EE.UU. tendrá que enfrentarse a "elecciones difíciles" sobre dónde mantener su presión militar en el mundo debido al fuerte desgaste de sus municiones durante su agresión contra Irán, informa este jueves The New York Times citando a fuentes familiarizadas con el asunto.
El medio indica que esta escasez ha dejado a sus fuerzas regionales menos preparadas para enfrentar adversarios como Rusia y China, obligando a Washington a ser selectivo en sus operaciones militares.
Desde el inicio de la guerra a finales de febrero, Estados Unidos ha consumido alrededor de 1.100 misiles JASSM-ER de largo alcance, más de 1.000 Tomahawk (diez veces la adquisición anual), más de 1.200 interceptores Patriot (a más de 4 millones de dólares cada uno) y más de 1.000 misiles Precision Strike y ATACMS, dejando los inventarios en niveles preocupantemente bajos.
El conflicto también ha puesto de manifiesto la dependencia del Pentágono de misiles y municiones excesivamente caros, especialmente interceptores de defensa aérea, así como la preocupación sobre si la industria puede desarrollar armas más baratas, en particular drones de ataque, con mucha mayor rapidez.
El medio indica que el gasto de la agresión estadounidense a Irán oscila en los 1.000 millones de dólares diarios. "Al ritmo actual de producción, reconstituir lo que hemos gastado podría llevar años", declaró el senador Jack Reed. Expertos como Mark Cancian, del Centro de Estudios Estratégicos e Internacionales (CSIS), con sede en Washington, han advertido que el elevado gasto "crea riesgos para EE.UU. en otros escenarios, particularmente en el Pacífico Occidental".

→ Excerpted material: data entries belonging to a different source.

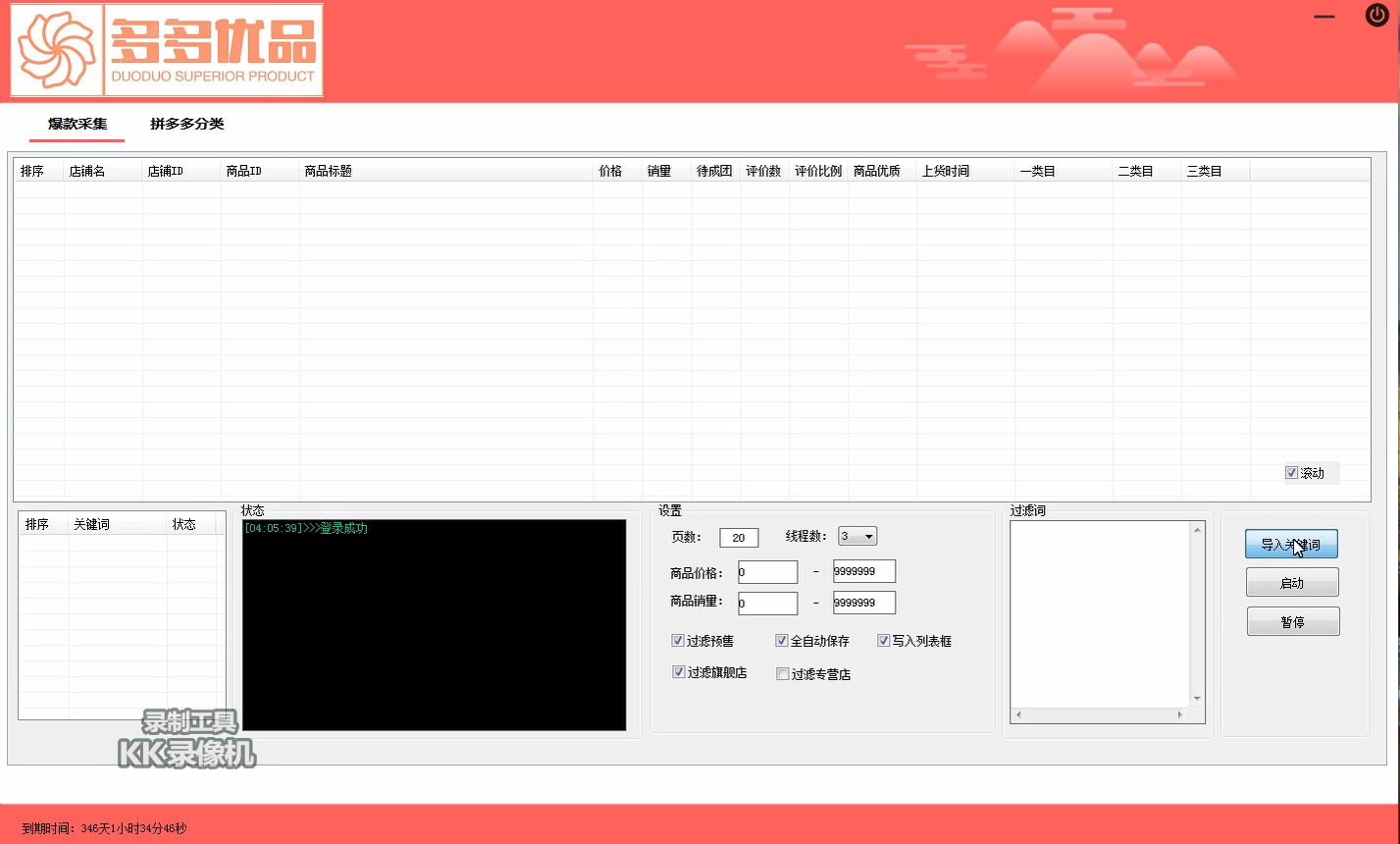Uncheck the 写入列表框 checkbox
This screenshot has width=1400, height=844.
tap(884, 640)
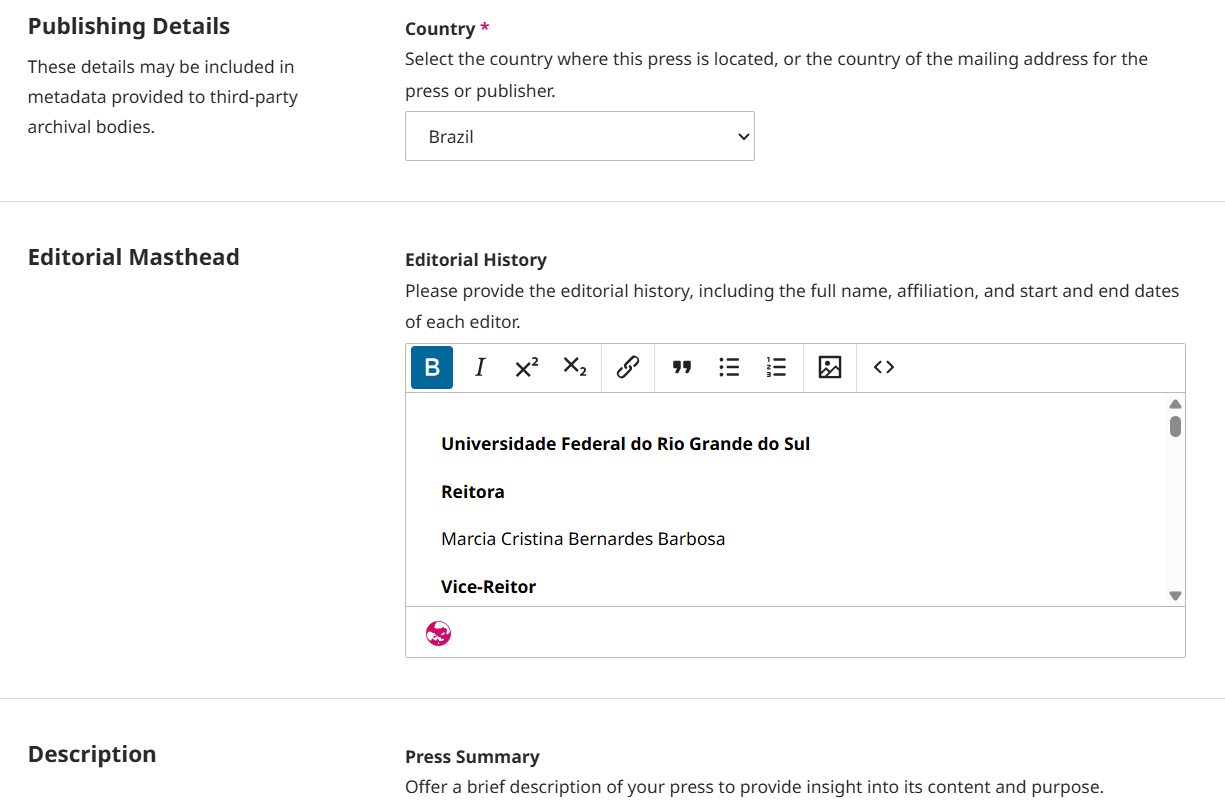Insert a link using the chain icon

tap(628, 367)
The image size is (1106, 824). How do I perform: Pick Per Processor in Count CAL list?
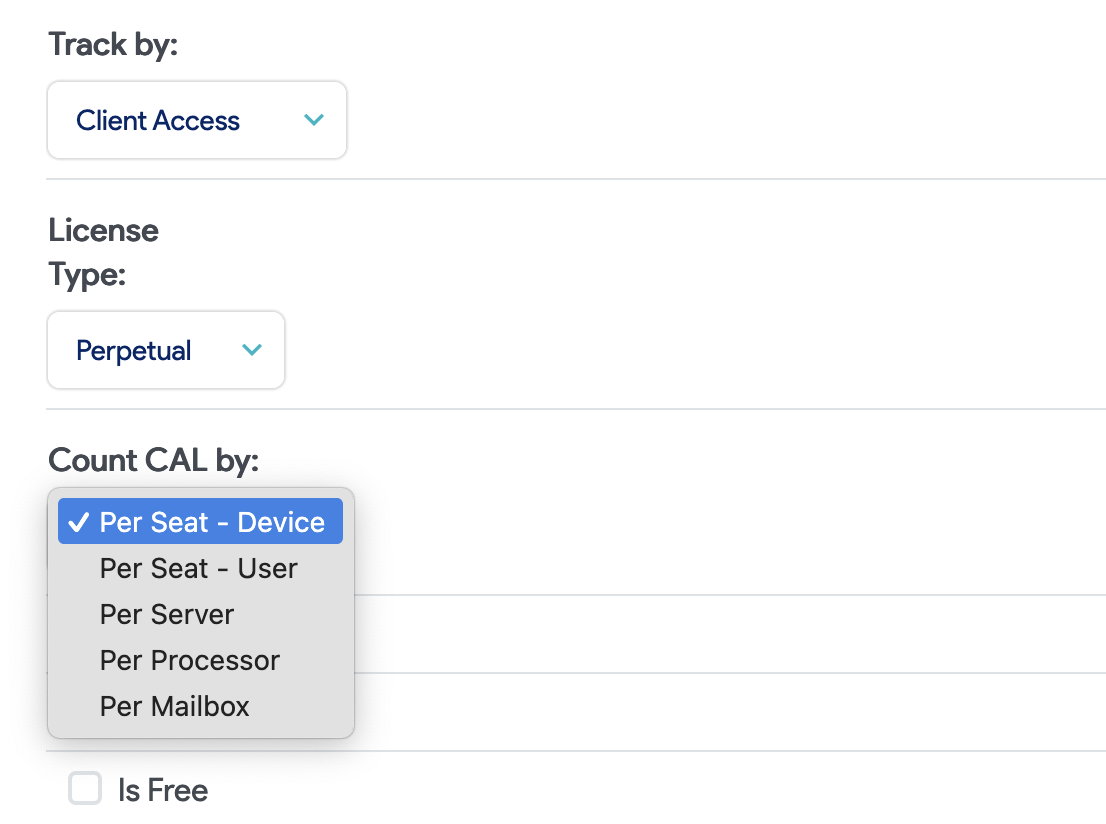(x=189, y=660)
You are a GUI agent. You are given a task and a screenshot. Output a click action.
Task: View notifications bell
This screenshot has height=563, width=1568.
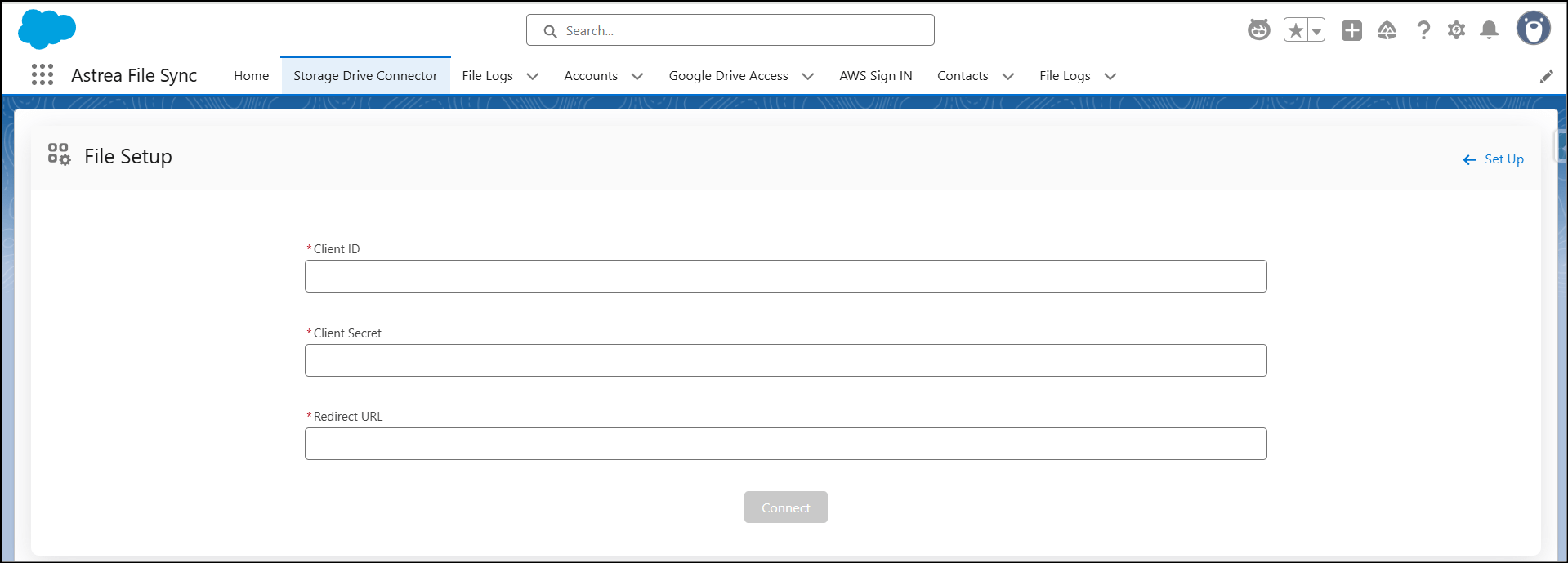1489,30
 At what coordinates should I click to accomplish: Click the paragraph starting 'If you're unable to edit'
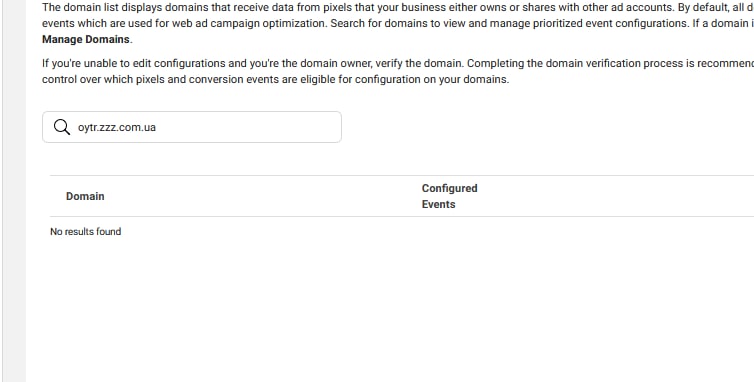tap(398, 71)
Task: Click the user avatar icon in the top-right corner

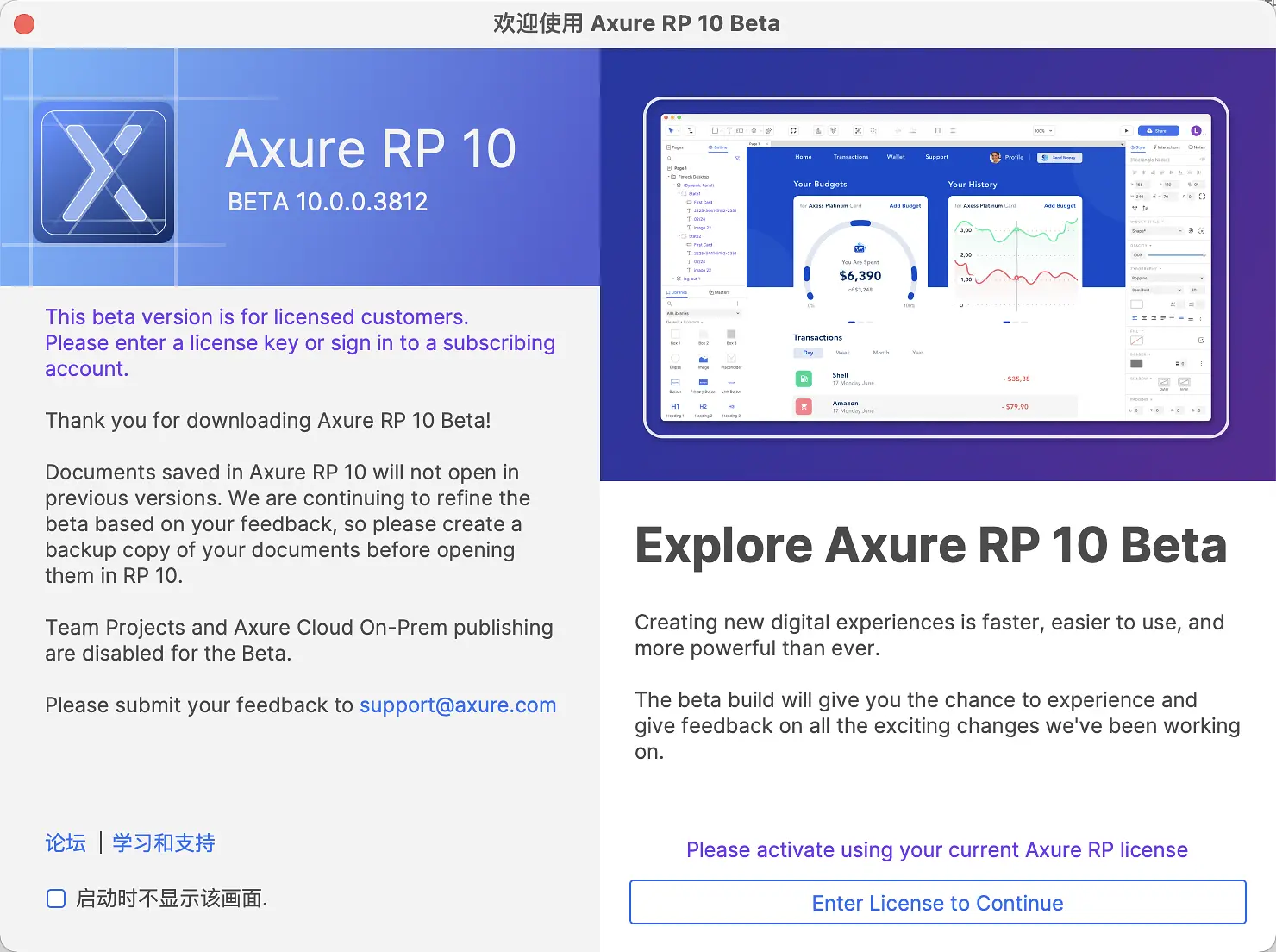Action: pos(1196,130)
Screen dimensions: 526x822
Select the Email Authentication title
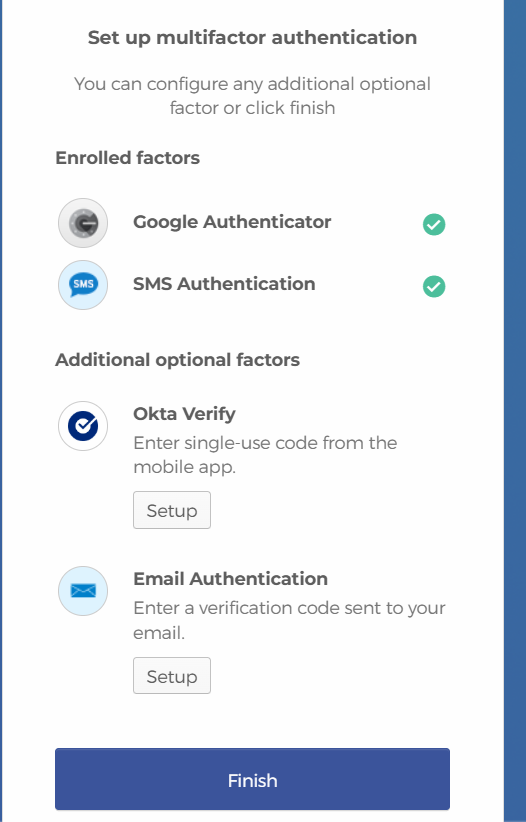pos(230,579)
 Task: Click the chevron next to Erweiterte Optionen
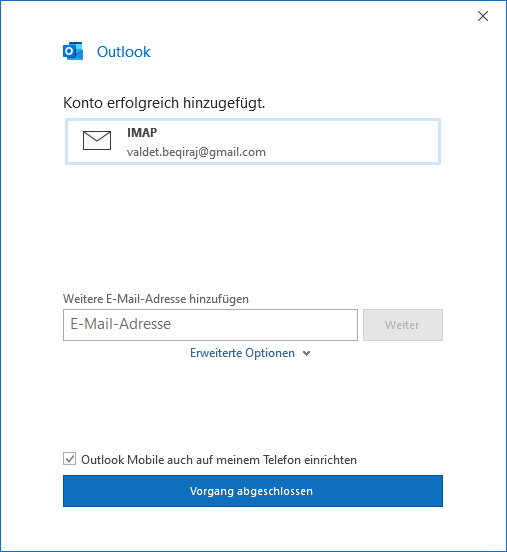(x=307, y=353)
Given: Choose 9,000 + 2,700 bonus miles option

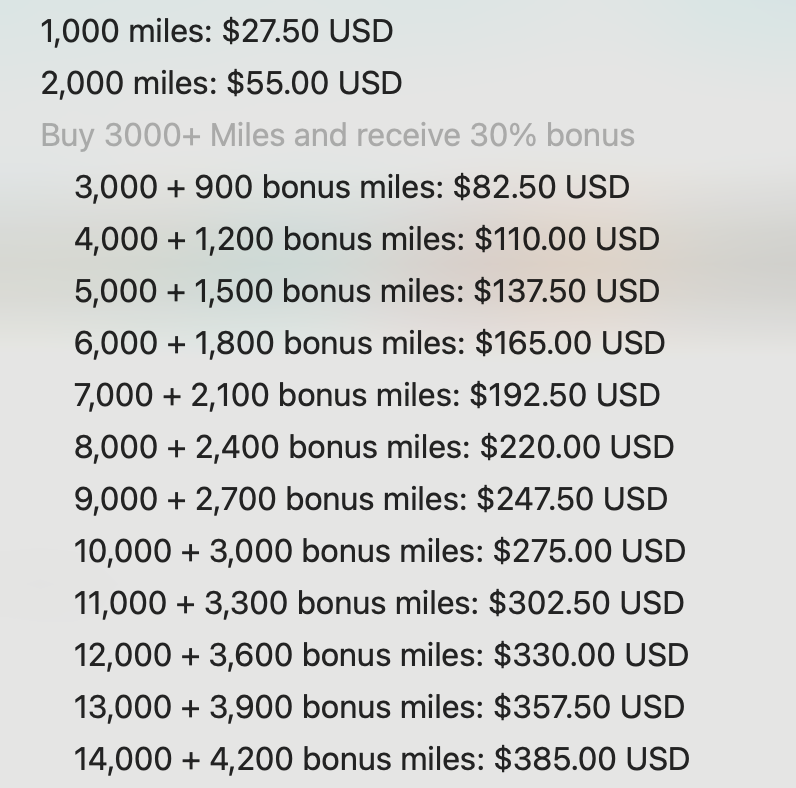Looking at the screenshot, I should pyautogui.click(x=371, y=499).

Sin embargo, y a pesar de estos reportes, figuras como Karoline Leavitt, secretaria de prensa de la Casa Blanca, han afirmado que "toda la premisa de esta noticia es falsa" y que EE.UU. posee "un arsenal más que suficiente" para sus operaciones, mientras el Pentágono sigue en búsqueda de nuevos fondos del Congreso estadounidense para activar una producción ampliada.